──────── ESTRATTO DEL TESTO

Il mio amico Andrew Missingham sta lavorando alla strategia digitale dell’Arts Council England – che naturalmente, essendo una venerabile macchina governativa (inventata nientemeno che da John Maynard Keynes durante gli ultimi mesi della Seconda Guerra Mondiale), non ne ha mai avuta una e si sta chiedendo esattamente che obiettivi darsi. Secondo Andrew, l’ACE potrebbe pensarsi come una persona qualunque che decide di correre per la prima volta una maratona. Non importa quanto duramente si alleni, non ha nessuna possibilità di vincere: a vincere sarà Stefano Baldini o un altro atleta professionista. Ma, con concentrazione e dedizione – pur continuando ad andare in ufficio tutte le mattine – sarà in grado di partecipare in pienezza, riportandone l’esperienza di allenarsi per una maratona e tutta l’eccitazione del giorno di gara. Se dovesse incontrare Baldini, l’ACE sarà in grado di intavolare con lui una conversazione che – nel rispetto della sua superiorità atletica – ne ricomprenda la passione, le motivazioni, e la pressione a cui un grande maratoneta è soggetto.

Questo concetto di partecipazione a pieno titolo (“full participation”) mi sembra importante per capire le motivazioni di chi – senza essere MIT o Google o uno dei suoi grandi protagonisti – partecipa alla conversazione globale sull’innovazione. Io, per esempio, mi interesso di politiche pubbliche collaborative e user generated. Ho fatto diversi progetti piccoli e medi – come Kublai – alcuni più di successo, altri meno. Il mio contributo alla crescita della disciplina è modesto ma non inutile, o così mi piace pensare. Non sono uno dei grandi guru alla Shirky o alla John Holland, il cui lavoro tutti, io per primo, seguiamo appassionatamente. Ma partecipo allo sforzo collettivo per una più compiuta conoscenza: mi sono allenato duramente, mi impegno, e finirò la maratona con dignità. Come per tanti atleti, sento che questo sforzo mi completa e rende la mia vita più interessante e, in qualche modo, più morale. De Coubertin sarebbe da rivalutare.

────────────────
──────── DATI FORNITI

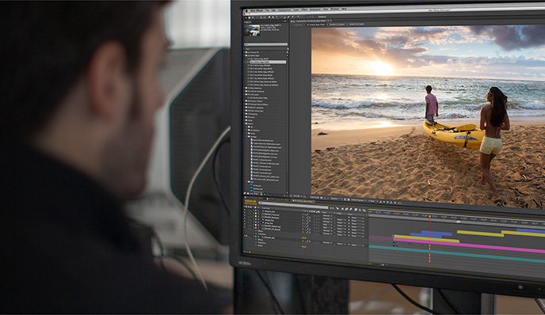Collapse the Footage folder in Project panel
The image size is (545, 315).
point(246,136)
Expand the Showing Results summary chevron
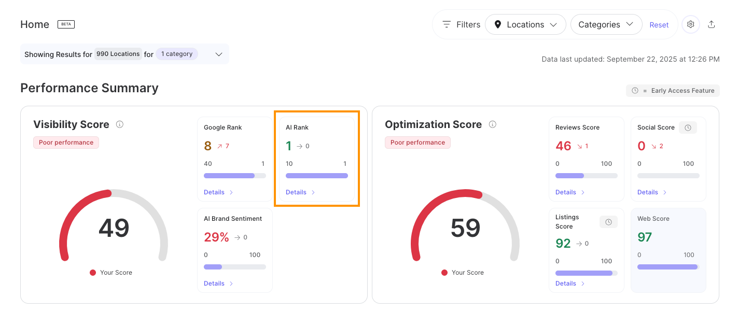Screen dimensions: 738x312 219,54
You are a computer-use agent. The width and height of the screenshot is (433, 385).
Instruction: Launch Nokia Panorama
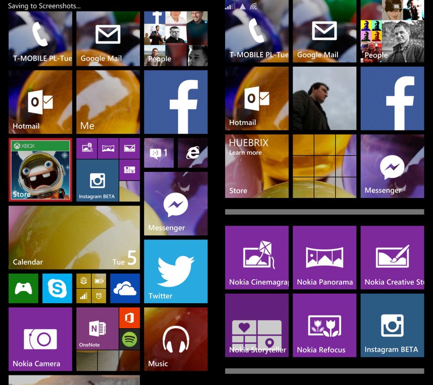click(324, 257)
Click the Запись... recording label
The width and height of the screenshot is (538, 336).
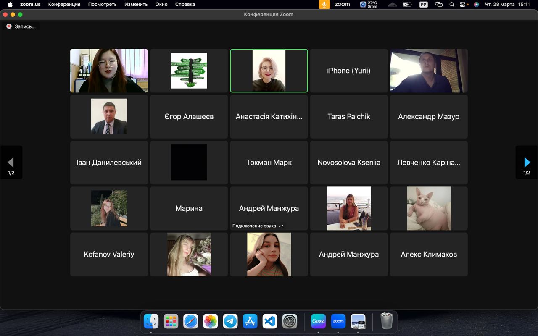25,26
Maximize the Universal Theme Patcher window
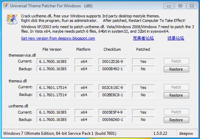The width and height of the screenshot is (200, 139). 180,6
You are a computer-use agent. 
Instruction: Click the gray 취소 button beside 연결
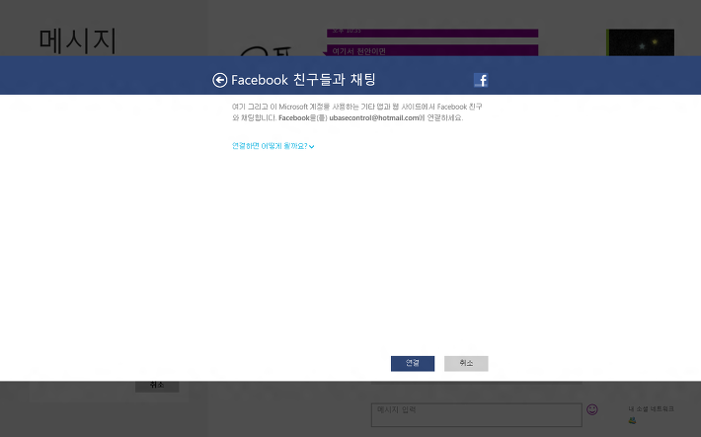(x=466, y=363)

────────────────

RICHIESTA 1:
Rispondi in breve a queste domande sul brano relativo alla maratona e all'Arts Council England:
(a) Chi ha inventato l'Arts Council England, e in quale periodo?
(b) Chi vincerà la maratona, secondo il paragone di Andrew?
(c) Quale progetto dell'autore viene citato come esempio?
RICHIESTA 2:
Stabilisci se ciascuna affermazione concorda con il brano e motiva la risposta citandone le parole decisive.
(a) L'Arts Council England ha già avuto in passato una strategia digitale.
(b) L'autore si interessa di politiche pubbliche collaborative.
(c) L'autore si considera uno dei grandi guru della sua disciplina.
RICHIESTA 3: Elenca tutte le persone che il brano cita per nome.
Le righe non servono a nulla in questo esercizio.

RISULTATO DELL'ESERCIZIO 1:
(a) John Maynard Keynes, durante gli ultimi mesi della Seconda Guerra Mondiale.
(b) Stefano Baldini o un altro atleta professionista.
(c) Kublai.

RISULTATO DELL'ESERCIZIO 2:
(a) No: "non ne ha mai avuta una".
(b) Sì: "mi interesso di politiche pubbliche collaborative e user generated".
(c) No: "Non sono uno dei grandi guru alla Shirky o alla John Holland".

RISULTATO DELL'ESERCIZIO 3: Andrew Missingham, John Maynard Keynes, Stefano Baldini, Shirky, John Holland, De Coubertin.